Tuesday, December 05, 2006

Know Your Enemies, Know Thyself

The AP tries to do a hit piece on John Bolton:

Bush agenda came 1st for Bolton at U.N.

Shocking! Exactly whose agenda should have come first? Do other nation-states like Russia or China or Iran put other nation's agendas ahead of their own? Or is the United States (like Israel) forced to abide by different rules?

Tanzania's U.N. Ambassador Augustine Mahiga called Bolton's approach "sometimes abrasive" and "too rigid" and said it provoked "unnecessary controversies" and made compromise and consensus difficult

Wow! The Tanzania Ambassador! That's pretty scary; almost as scary as how far the AP had to go in order to get a negative quote on John Bolton from a member nation.

Negativity was much easier to come by from within the bureaucrats who run the UN itself:

U.N. Secretary-General Kofi Annan, whose strained relations with Bolton were no secret, reacted coolly to his resignation, saying he "did the job he was expected to do."

If Bolton made five minutes of Annan's life miserable, for that alone he was worth the appointment.

Deputy Secretary-General Mark Malloch Brown, the target of stinging criticism from Bolton, made his delight clear, telling reporters seeking reaction: "No comment — and you can say he said it with a smile."
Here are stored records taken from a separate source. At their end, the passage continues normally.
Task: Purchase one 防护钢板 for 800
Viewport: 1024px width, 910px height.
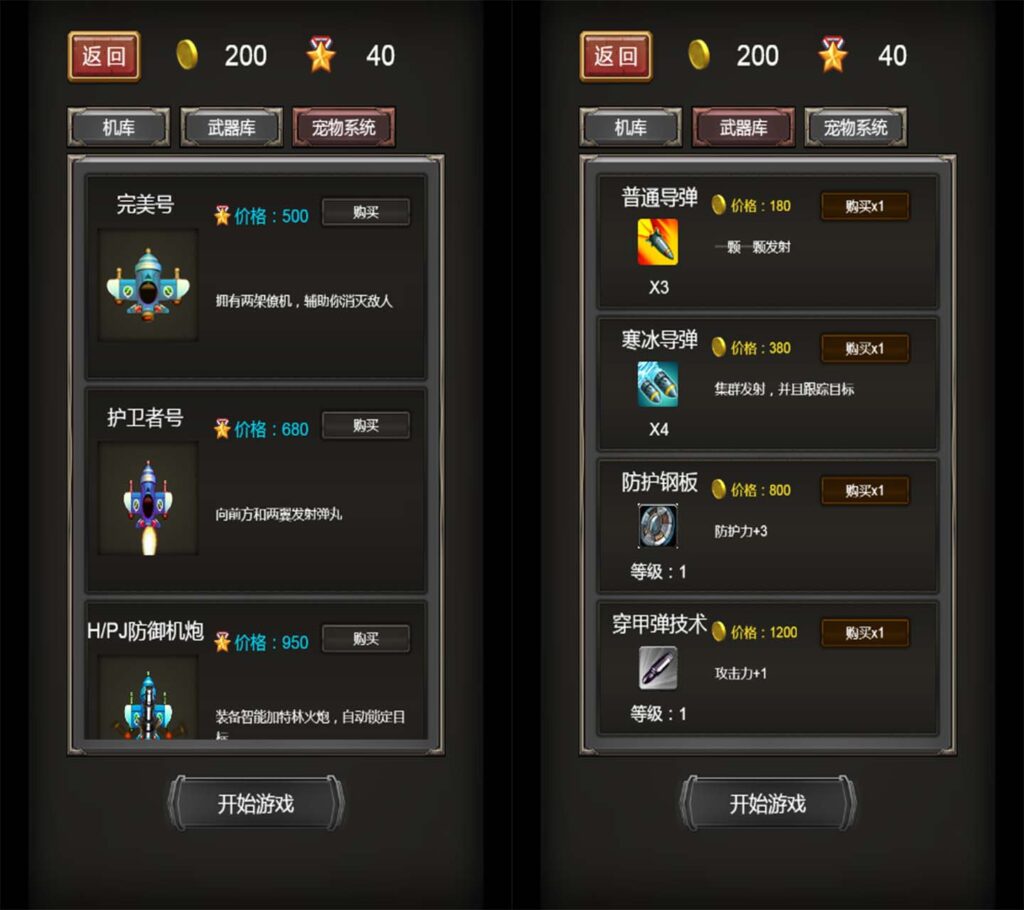Action: tap(865, 490)
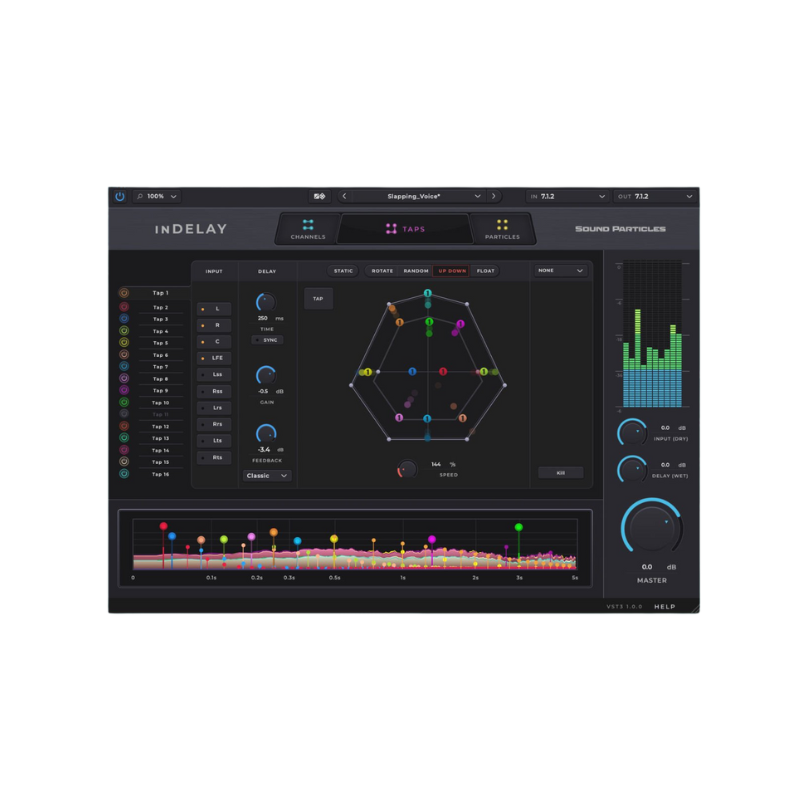Switch to the Channels view
This screenshot has width=800, height=800.
(306, 231)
And why does Malloch-Brown hate Bolton so? Because Bolton would not stand for a supposedly neutral UN administrator
bashing his homeland:

Secretary General Kofi Annan's chief of staff called the United States an "ungainly giant" that only plays by its own rules, criticizing the U.N.'s largest donor in unusually strong terms Sunday...
...Malloch Brown's comments were unusually forceful for an organization whose leaders tend to abide by an unwritten rule of not criticizing member nations.

Ah, there's that "different ruless" things again. Bolton
complained that "The fundamental problem is the illegitimacy of his commenting about the affairs of a member government and the people of that government"; but no matter, Annan backed Brown. Malloch Brown, by the way believes Hezbollah should not be designated as a terror group - no doubt that the latest photos of them using human shields during their war on Israel this past summer has swayed his limited mind not a whit...

But this may be the crux of the issue:

Bolton antagonized the powerful Group of 77, which represents 132 mainly developing countries and China, by leading other wealthy countries who pay about 85 percent of the U.N.'s budget to impose a cap on budget spending in December 2005 to press for U.N. management reforms.

What type of person can feel rightous indignation that the people paying 85% of your bills are asking (after a multitude of scandals) for a more transparent financial arrangement? Yeah, the type of people that populte the UN, and the type of people who despised United States Ambassador to the UN John Bolton.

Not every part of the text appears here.